◆ Problem details ◆
Could you rewrite the lines starting at the one containing "Identify the location of y-tick-label: 0%." and ending with the last line, replacing "Identify the location of" with "Find the position of" and leaving everything else unchanged? Omit the pictures from your answer.

◆ Exercise inputs ◆
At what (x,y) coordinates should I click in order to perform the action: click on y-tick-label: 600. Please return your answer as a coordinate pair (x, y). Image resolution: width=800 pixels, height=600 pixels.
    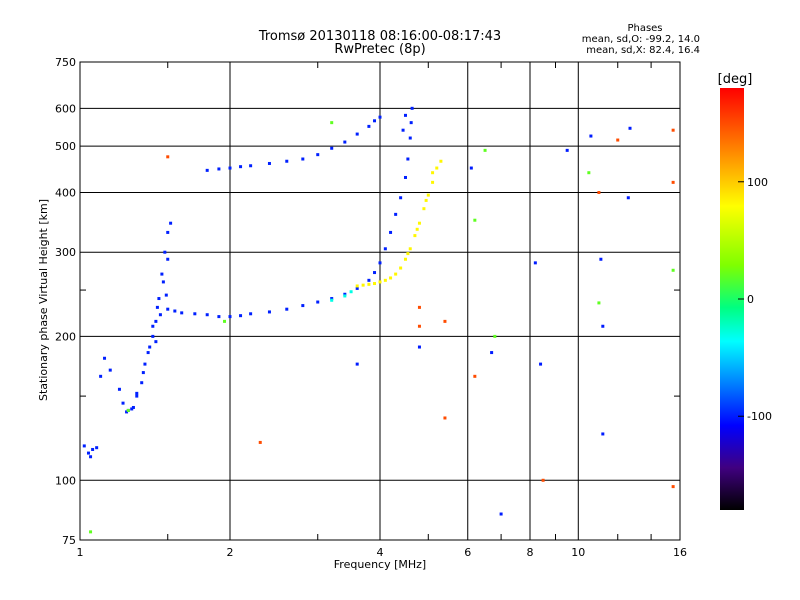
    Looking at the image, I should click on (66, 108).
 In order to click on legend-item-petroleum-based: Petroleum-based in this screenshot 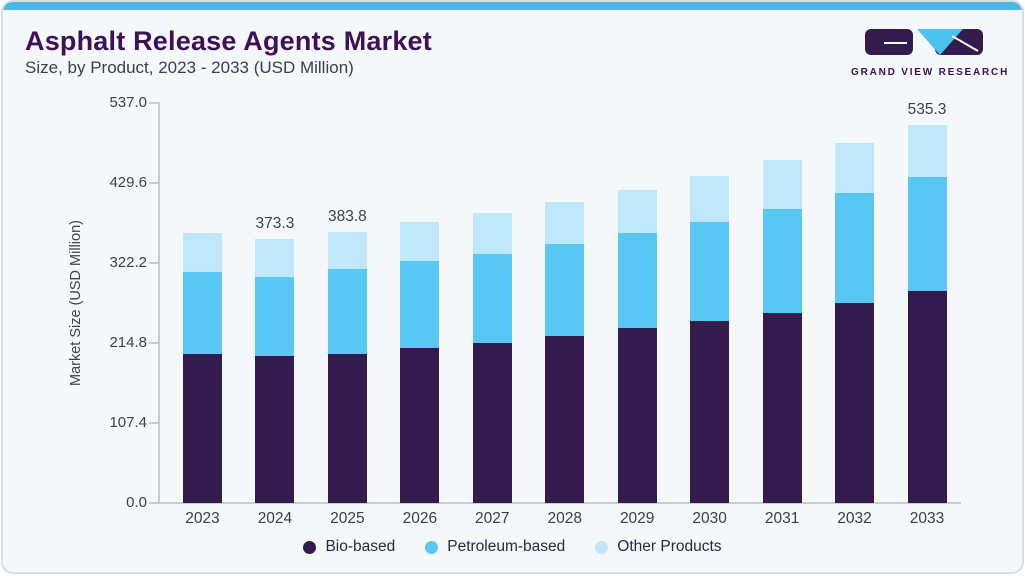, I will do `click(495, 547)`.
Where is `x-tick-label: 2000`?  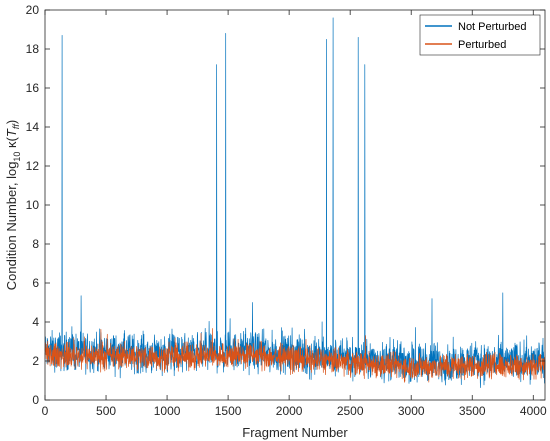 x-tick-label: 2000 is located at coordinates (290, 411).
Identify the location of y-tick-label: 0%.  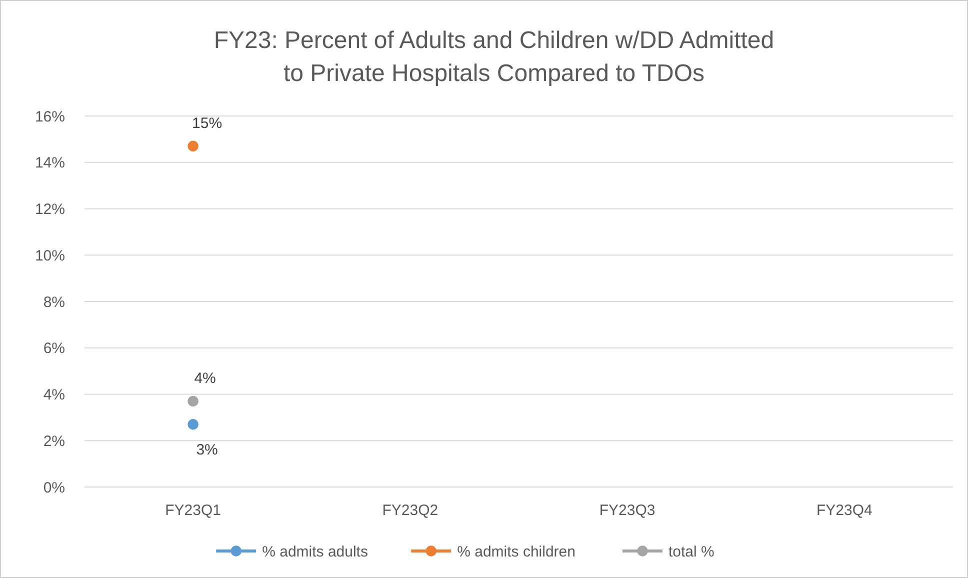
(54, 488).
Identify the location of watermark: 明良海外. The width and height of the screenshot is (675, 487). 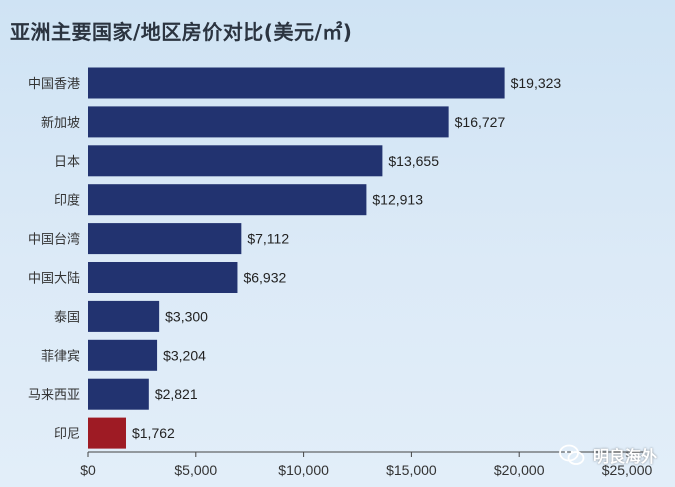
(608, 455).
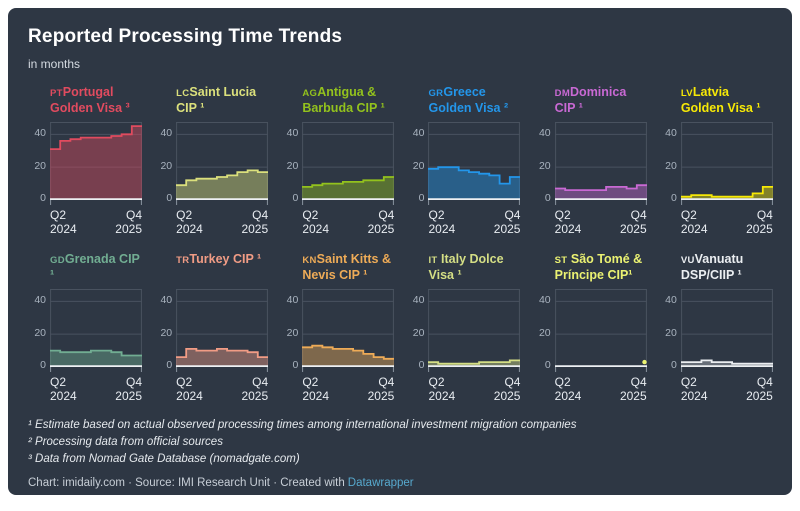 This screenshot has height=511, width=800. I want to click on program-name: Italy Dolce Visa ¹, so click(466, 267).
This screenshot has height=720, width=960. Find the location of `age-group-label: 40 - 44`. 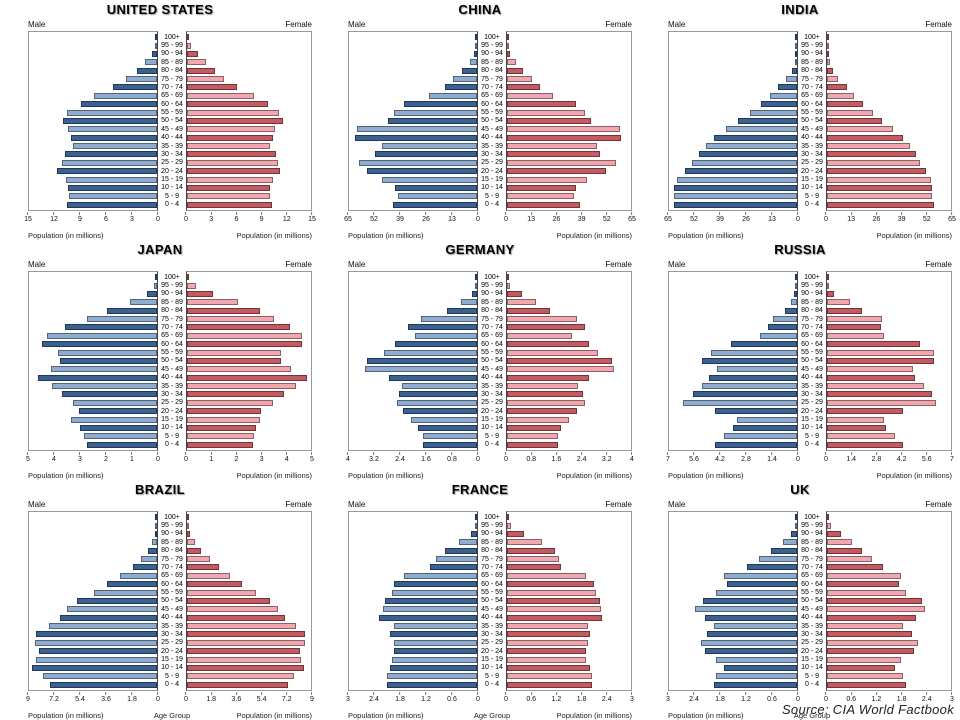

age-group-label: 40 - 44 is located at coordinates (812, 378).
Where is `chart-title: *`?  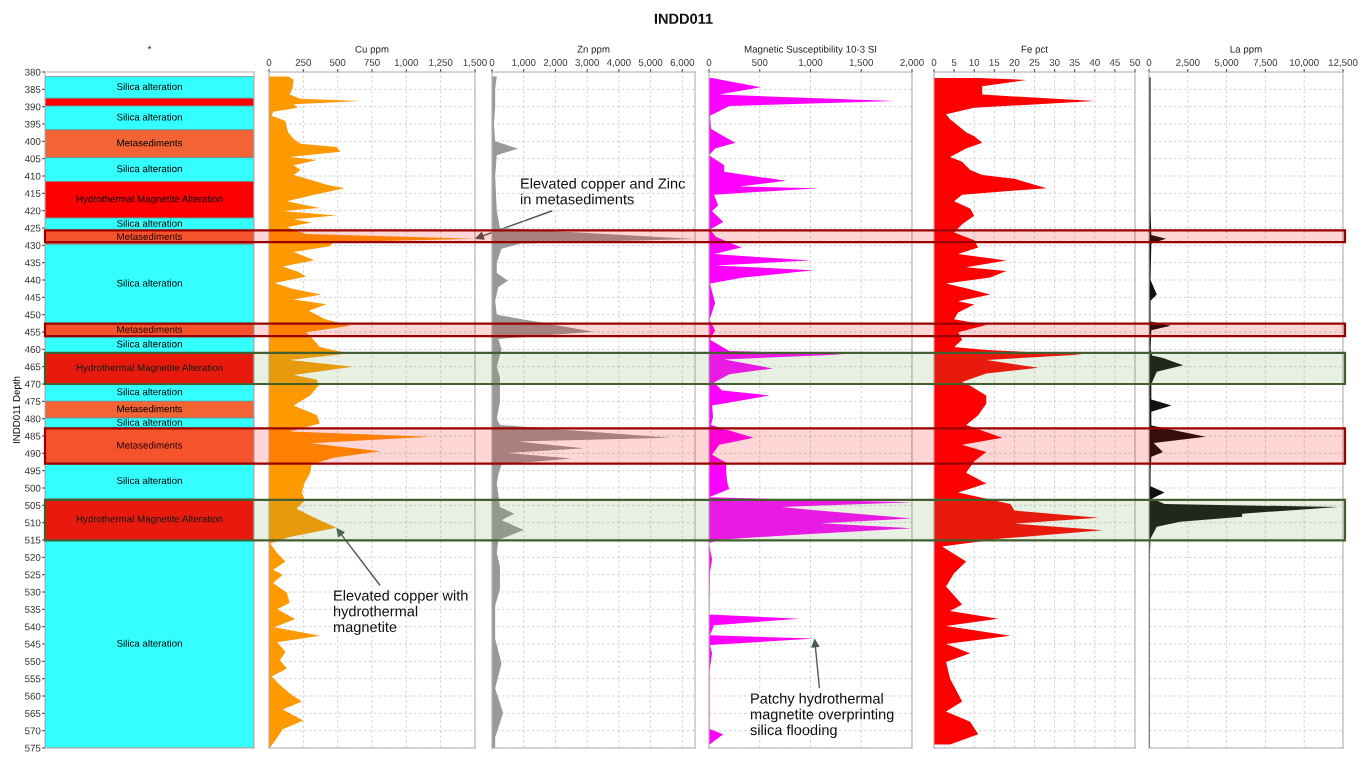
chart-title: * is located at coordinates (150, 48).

◆ Solution for this task ◆
Find the position of y-tick-label: 0%.  
(54, 488).
Find the position of watermark: 明良海外. The width and height of the screenshot is (675, 487). 
(608, 455).
 This screenshot has height=511, width=800. I want to click on program-name: Italy Dolce Visa ¹, so click(466, 267).
This screenshot has height=720, width=960. Find the location of `age-group-label: 40 - 44`. 

age-group-label: 40 - 44 is located at coordinates (812, 378).
Where is `chart-title: *`?  
chart-title: * is located at coordinates (150, 48).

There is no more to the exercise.